Films for Foodies: Big Night Takes Italian Cuisine to Cinematic Heights
Movie studios scramble to have big-name stars headline their films, but in many of my favorite movies food is the star. Few things are better than pairing a foodie film with a great meal so we can enjoy ourselves just as much as the folks onscreen are enjoying their own aliments. In this series, we'll highlight a movie in which food plays a leading role and suggest one or more local spots that can provide an accompanying feast for you. Pull up a table and dim the lights, the show's about to begin.
They've got one night to prove themselves with lots of delicious food...
On the Jersey Shore in the 1950s, two Italian brothers, Primo (Tony Shalhoub) and Secondo (Stanley Tucci), battle it out in the kitchen and the dining room to keep their failing restaurant afloat. Primo is the older brother and the chef, while Secondo manages the front of the house. Though the restaurant, Paradise, serves excellent, authentic Italian food, the mid-century American diners just don't get it, so the brothers must decide whether to cut their losses and return to work for a successful uncle in Italy or keep trying to make the restaurant work.

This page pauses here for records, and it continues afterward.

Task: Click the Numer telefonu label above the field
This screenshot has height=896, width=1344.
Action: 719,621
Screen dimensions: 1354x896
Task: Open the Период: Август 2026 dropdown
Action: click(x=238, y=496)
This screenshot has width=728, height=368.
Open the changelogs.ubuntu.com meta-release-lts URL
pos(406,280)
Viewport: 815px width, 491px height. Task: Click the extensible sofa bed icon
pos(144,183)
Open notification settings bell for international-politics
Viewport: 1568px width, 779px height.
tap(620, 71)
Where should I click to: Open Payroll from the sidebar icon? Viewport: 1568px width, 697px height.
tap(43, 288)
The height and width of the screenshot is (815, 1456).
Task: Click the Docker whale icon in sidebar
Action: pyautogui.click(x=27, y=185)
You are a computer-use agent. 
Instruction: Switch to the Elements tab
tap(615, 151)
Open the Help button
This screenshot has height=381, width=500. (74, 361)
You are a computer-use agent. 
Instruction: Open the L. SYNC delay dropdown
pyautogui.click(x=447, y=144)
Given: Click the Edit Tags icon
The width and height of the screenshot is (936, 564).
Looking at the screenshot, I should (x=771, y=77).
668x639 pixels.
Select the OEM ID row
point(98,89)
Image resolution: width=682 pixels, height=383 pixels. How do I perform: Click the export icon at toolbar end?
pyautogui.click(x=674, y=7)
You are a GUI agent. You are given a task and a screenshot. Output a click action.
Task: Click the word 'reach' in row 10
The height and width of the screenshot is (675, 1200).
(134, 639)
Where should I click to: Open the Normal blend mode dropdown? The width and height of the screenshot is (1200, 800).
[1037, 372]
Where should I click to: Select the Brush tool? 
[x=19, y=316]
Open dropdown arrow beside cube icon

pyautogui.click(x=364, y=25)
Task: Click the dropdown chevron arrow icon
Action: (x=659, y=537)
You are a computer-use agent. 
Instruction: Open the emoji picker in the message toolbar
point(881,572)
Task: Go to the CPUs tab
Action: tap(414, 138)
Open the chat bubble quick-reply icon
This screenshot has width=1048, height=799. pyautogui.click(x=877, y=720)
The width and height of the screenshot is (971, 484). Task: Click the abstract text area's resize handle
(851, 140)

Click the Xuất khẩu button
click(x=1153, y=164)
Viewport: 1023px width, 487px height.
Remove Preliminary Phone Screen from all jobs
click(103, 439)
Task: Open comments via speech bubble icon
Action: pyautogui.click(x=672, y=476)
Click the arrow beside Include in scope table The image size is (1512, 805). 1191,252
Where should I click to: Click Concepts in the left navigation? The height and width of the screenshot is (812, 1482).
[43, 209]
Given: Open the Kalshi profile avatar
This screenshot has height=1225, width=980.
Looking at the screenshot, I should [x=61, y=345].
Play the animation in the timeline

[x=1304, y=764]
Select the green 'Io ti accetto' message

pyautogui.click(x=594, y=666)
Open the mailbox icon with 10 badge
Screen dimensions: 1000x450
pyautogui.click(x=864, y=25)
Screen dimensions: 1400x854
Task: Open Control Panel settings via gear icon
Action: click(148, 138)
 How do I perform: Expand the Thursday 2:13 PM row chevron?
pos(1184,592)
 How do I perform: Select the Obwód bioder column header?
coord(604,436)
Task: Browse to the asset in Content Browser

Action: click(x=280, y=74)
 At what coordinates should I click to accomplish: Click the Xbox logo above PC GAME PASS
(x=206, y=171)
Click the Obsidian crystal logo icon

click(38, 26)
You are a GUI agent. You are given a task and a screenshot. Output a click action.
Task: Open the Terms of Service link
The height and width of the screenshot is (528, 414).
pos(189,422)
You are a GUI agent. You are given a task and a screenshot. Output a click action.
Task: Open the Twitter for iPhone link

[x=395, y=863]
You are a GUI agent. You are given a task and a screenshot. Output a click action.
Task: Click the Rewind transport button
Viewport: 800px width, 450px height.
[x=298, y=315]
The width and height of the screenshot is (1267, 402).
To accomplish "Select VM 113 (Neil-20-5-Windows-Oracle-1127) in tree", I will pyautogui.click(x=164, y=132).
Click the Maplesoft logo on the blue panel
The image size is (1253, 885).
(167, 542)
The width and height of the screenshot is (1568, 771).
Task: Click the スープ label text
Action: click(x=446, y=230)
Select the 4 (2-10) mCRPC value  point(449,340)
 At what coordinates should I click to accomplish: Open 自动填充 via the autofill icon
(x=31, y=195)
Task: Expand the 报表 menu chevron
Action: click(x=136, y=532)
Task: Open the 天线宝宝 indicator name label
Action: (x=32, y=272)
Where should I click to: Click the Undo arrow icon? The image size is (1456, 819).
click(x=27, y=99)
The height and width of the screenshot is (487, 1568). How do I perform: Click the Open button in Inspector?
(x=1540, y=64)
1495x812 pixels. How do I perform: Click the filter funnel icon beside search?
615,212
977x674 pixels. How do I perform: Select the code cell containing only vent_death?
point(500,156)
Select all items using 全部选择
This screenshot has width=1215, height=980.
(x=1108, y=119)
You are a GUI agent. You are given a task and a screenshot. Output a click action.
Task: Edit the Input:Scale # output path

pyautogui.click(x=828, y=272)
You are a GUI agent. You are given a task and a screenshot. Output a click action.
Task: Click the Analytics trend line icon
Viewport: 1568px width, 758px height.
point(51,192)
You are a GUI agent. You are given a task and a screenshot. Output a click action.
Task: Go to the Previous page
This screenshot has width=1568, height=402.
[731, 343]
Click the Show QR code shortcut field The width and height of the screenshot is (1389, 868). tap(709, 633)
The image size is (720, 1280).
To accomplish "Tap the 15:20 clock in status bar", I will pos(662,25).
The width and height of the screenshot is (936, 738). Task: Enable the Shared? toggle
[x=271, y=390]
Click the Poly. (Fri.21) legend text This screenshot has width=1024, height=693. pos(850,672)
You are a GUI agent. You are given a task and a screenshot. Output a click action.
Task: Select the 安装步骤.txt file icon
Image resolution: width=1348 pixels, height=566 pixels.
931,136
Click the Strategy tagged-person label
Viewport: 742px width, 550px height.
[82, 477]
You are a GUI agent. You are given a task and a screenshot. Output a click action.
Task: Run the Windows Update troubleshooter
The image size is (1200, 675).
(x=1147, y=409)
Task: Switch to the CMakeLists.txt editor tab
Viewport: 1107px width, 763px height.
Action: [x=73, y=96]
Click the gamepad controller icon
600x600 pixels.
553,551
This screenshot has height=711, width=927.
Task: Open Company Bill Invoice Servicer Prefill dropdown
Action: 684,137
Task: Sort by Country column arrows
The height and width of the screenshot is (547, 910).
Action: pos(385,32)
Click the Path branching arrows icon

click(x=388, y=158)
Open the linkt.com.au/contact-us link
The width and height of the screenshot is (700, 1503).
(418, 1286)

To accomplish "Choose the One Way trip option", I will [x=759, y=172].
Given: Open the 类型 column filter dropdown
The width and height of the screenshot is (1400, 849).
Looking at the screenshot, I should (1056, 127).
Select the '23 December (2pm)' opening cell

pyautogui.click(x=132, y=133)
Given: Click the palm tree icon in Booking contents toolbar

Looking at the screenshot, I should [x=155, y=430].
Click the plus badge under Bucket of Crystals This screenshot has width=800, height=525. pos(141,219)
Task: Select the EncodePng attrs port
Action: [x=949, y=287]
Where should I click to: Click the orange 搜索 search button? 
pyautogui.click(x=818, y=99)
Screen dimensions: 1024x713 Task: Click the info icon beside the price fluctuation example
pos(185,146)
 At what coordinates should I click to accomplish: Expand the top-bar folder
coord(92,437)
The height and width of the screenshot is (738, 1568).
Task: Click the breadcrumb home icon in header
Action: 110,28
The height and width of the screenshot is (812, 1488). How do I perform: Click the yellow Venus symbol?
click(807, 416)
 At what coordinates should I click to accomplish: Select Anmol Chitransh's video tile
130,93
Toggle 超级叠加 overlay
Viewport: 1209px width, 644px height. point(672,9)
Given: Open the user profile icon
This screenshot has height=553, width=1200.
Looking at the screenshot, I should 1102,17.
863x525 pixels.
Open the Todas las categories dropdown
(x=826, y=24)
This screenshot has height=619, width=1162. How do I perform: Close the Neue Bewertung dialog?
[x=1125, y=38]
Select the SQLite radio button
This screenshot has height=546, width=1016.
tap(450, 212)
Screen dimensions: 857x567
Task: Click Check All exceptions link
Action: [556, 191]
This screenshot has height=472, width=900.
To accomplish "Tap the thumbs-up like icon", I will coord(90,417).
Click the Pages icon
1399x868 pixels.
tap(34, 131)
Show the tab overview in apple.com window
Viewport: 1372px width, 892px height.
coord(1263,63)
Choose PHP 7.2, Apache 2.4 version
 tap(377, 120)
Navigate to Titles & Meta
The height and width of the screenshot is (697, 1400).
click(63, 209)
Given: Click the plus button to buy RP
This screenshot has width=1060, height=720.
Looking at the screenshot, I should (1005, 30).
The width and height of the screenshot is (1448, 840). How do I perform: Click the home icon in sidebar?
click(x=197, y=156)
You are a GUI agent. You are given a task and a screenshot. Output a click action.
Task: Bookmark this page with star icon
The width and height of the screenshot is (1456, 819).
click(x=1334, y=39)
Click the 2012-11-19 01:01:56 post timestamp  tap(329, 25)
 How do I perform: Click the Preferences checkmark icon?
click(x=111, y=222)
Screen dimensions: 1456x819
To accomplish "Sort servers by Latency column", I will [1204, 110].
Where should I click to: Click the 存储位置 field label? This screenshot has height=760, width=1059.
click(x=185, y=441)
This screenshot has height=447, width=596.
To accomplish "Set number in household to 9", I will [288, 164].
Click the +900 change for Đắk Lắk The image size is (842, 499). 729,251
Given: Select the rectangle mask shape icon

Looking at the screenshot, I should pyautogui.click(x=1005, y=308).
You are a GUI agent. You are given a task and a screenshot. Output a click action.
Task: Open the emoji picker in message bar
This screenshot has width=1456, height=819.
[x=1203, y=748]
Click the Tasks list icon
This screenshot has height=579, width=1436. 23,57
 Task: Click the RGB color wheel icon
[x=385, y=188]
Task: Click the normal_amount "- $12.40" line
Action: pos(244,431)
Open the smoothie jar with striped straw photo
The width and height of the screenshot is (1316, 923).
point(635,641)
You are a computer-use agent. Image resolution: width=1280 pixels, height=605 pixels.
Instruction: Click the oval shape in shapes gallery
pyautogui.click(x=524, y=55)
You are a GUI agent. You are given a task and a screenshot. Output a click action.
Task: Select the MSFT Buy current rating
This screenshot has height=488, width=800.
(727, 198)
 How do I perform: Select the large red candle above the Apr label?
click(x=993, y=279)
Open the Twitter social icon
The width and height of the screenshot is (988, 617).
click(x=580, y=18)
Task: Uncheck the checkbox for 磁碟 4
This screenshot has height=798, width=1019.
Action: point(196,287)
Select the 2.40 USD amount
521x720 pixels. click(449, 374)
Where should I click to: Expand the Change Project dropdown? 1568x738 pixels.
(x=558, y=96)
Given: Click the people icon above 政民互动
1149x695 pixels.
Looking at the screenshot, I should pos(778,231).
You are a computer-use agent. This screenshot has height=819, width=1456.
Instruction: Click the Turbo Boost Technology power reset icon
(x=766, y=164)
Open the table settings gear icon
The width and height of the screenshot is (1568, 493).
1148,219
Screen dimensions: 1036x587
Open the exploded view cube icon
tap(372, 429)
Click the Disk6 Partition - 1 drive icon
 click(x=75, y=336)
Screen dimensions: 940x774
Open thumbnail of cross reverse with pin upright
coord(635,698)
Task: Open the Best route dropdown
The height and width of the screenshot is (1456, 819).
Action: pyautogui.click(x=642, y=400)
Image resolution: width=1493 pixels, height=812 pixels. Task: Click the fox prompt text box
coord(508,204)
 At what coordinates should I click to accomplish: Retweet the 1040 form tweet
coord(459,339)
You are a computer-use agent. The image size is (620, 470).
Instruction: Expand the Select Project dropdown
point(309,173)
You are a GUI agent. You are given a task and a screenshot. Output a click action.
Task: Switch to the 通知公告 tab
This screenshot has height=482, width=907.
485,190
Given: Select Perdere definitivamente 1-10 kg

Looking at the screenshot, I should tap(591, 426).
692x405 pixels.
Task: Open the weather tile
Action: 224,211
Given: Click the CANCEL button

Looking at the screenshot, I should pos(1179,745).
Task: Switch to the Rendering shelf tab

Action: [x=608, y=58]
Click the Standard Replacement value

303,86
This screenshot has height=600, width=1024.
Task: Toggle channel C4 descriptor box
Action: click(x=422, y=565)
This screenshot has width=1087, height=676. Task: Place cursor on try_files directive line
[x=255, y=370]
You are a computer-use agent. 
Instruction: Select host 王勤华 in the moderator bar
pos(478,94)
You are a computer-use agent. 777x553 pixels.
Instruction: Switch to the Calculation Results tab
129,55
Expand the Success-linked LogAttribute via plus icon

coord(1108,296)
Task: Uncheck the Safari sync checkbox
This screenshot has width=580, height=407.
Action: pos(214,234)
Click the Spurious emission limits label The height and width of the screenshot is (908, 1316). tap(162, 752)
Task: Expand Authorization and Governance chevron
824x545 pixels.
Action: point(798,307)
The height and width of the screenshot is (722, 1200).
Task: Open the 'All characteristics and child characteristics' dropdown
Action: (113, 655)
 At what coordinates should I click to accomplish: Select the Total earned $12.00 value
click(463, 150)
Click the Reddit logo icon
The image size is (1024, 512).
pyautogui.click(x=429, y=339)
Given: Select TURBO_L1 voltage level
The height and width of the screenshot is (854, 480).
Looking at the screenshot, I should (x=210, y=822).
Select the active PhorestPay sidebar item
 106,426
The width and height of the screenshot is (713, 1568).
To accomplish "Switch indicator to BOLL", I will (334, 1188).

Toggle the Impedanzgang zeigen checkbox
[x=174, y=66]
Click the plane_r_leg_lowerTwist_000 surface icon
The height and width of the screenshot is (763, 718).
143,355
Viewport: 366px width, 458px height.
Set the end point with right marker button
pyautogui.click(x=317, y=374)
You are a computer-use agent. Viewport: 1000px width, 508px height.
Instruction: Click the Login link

Secondo has a lovely and devoted girlfriend, Phyllis (Minnie Driver), but because of his work woes, he's unable to commit fully to her. He ends up having an affair with Gabriella (Isabella Rossellini), the wife of a competitor, Pascal (Ian Holm). Pascal's eponymous restaurant is hugely successful, so the brothers turn to him for a loan. Pascal offers to hire the brothers at his own restaurant, but they are too proud to accept. In a gesture of apparent goodwill, Pascal finally agrees to bring the famous jazz singer Louis Prima to Paradise when he's in town, suggesting that a celebrity's endorsement could revive the restaurant. The brothers set out to prepare for one stellar evening to show Prima and everyone else what they're made of.
This, then, is the titular "Big Night."
Warning: Go directly to page 2 to avoid spoilers!
The brothers spend every last cent they have on food and preparations for the majestic meal. The invite a newspaper reporter, friends and, of course, Pascal and his wife to enjoy the bounty. Primo slaves in the kitchen all day creating masterpiece after masterpiece sure to wow the celebrity guest.
Once everyone arrives, Pascal says that Prima and his entourage are running late, but they should get the meal started anyway. The feast lasts for hours and shows the full range of Primo's culinary skills as he serves everything from pan-seared scallops, roasted quail, stuffed peppers and a whole steamed fish, but the pièce de résistance is the timpano, a complicated sort of pasta casserole with many layers. As the courses come out, two things become clear: This meal is incredibly expensive, and Louis Prima isn't coming.
Fed up, Secondo kisses Gabriella, and Phyllis catches them. She runs off and Pascal admits that he knew all along that Prima wasn't coming. He wanted to force the brothers out of business so they'd either have to work for him or return to Italy.
Distraught, the brothers erupt into anger with each other and engage in a heartwrenching, middle-of-the-night fight, jabbing at each other as only brothers could. By dawn, both are nursing their bruised egos in silence, unable to utter another word.
In the final long, single take, Secondo cooks a simple frittata, then shares it with his brother, a gesture of both hopelessness and forgiveness.